**What to do**. For every line in the material, print that line exactly.

-- Opening Marker --

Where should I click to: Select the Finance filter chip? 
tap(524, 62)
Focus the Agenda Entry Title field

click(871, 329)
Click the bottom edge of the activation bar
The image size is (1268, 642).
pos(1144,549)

-- Closing Marker --

**Solved problem**.
Where should I click to: Select the Finance filter chip? 
tap(524, 62)
Focus the Agenda Entry Title field

click(871, 329)
Click the bottom edge of the activation bar
The image size is (1268, 642).
pos(1144,549)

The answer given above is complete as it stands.